The drama surrounding Hillary Clinton’s prospective candidacy has made writing about the 2016 presidential election nearly unavoidable. But the possibility of a Clinton coronation has led to some expanded predictions: we’re now–in mid-2014–talking about running mates. This was primarily driven by the suggestion that Democrats were positioning San Antonio Mayor Julian Castro for a spot on the 2016 ticket.
That led to speculation over who the Republicans would nominate for vice president, and since in this scenario they’d be running against two “historic” nominees, the question simply becomes one of race and gender identity politics. Not content with Castro, Bloomberg’s Jonathan Bernstein is now fretting over the Democrats’ veep bench for 2016, though Doug Mataconis has an excellent post offering Bernstein some perspective on the matter.
But there’s a way out of this madness, and this is a good opportunity do something that’s made sense for a very long time: abolish the vice presidency.

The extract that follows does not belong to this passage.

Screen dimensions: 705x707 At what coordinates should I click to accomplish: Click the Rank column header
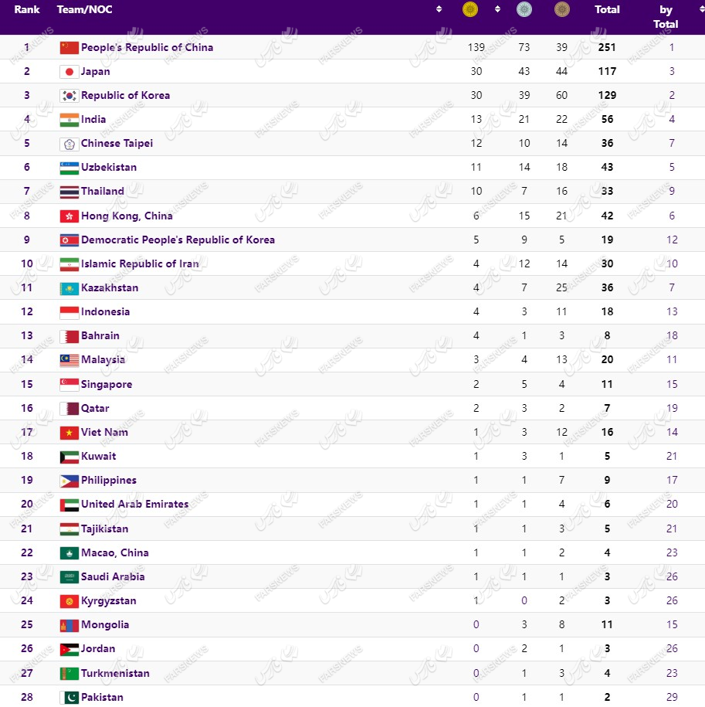point(27,9)
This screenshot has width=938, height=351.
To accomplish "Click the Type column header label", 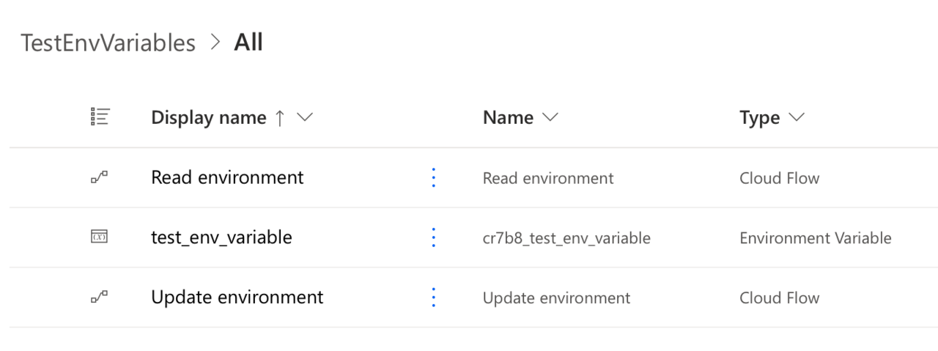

It’s not a new idea, but it’s worth revisiting now that the parties are apparently choosing the next-in-line by playing the matching game. This certainly isn’t an upgrade over the last method, in which presidential nominees placed questionable geographic bets with their veep selections. That at least had the advantage of choosing a recognized and relatively popular–and thus, usually experienced–legislator or governor.
But we don’t need to agonize over how we choose the vice president. We can free ourselves by getting rid of the vice presidency altogether. First and foremost, the vice presidency has strayed–and actually, it did so almost from the very beginning–from the Founders’ idea of the position, which they weren’t exactly wild about to start with. As Arthur Schlesinger wrote in his 1974 Atlantic essay:
The vice presidency was put into the Constitution for one reason, and one reason alone. Hugh Williamson of North Carolina, a member of the committee that originated the idea, conceded at the Convention that “such an office as vice-president was not wanted. It was introduced only for the sake of a valuable mode of election which required two to be chosen at the same time.” This is an essential but neglected point. The theory of presidential elections embodied in the Constitution was that if electors had to vote for two men without designating which was to be President and which Vice President, and if one of these men had, as the Constitution required, to be from another state, then both men who topped the poll would be of the highest quality, and the republic would be safe in the hands of either. …
In 1800 the Republicans gave the same number of electoral votes to Jefferson, their presidential choice, as they gave to Aaron Burr, a man of undoubted talents who, however, was trusted by no one in the long course of American history, except his daughter Theodosia and Gore Vidal. Burr was nearly chosen President, though the voters never intended him for the presidency. The fear of comparable slipups in 1804 led to the adoption of the Twelfth Amendment requiring the electoral college to vote separately for President and Vice President.
The abolition of the “valuable mode of election” canceled the purpose of the Founding Fathers in having a Vice President at all.
Indeed it did. What’s frustrating about the evolution of the vice presidency is that it was not only predictable but predicted. All throughout American history politicians and commentators offered nothing toward the office but acid and pity. (Schlesinger’s own article begins: “We have a Vice President again, and Mr. Ford deserves all our sympathy.”)
The vice presidency gains a fair amount of legitimacy from the fact that, technically, he or she has been elected by national vote. But my goodness that “technically” should not get the office so far. The American people vote for the top of the ticket. The vice presidential nominee is, in the minds of the voters at least, an add-on. When current Vice President Joe Biden ran for the top job, the reaction of his own party’s voters was consistent, overwhelming rejection. He is something like a sixty-point underdog to win his own party’s nomination to succeed the president he now serves.
The electoral legitimacy of the vice president is not only dubious, therefore, but dangerous. What we have is a next-in-line who basically got there by appointment and is often far less prepared to take over than other members of the president’s Cabinet. There are exceptions, of course, but they are just that.
So who would replace the vice president in the line of automatic succession? Anyone else would possess less electoral legitimacy than the current vice president unless it was a leader of one of the houses of Congress, in which case upon presidential vacancy the high office could switch parties without an election, an outcome that should be avoided.
Perhaps someone–the secretary of state, say–could take over on a provisional basis while a national election could be organized. Ideally they would not be considered “president,” but that has its own drawbacks: could they sign bills or treaties? The following election would have to take place relatively soon, which means a brief nominating and general-election period. But that has advantages. After all, we have the opposite now, and we’re left filling time and space by talking, regrettably, about vice-presidential nominees.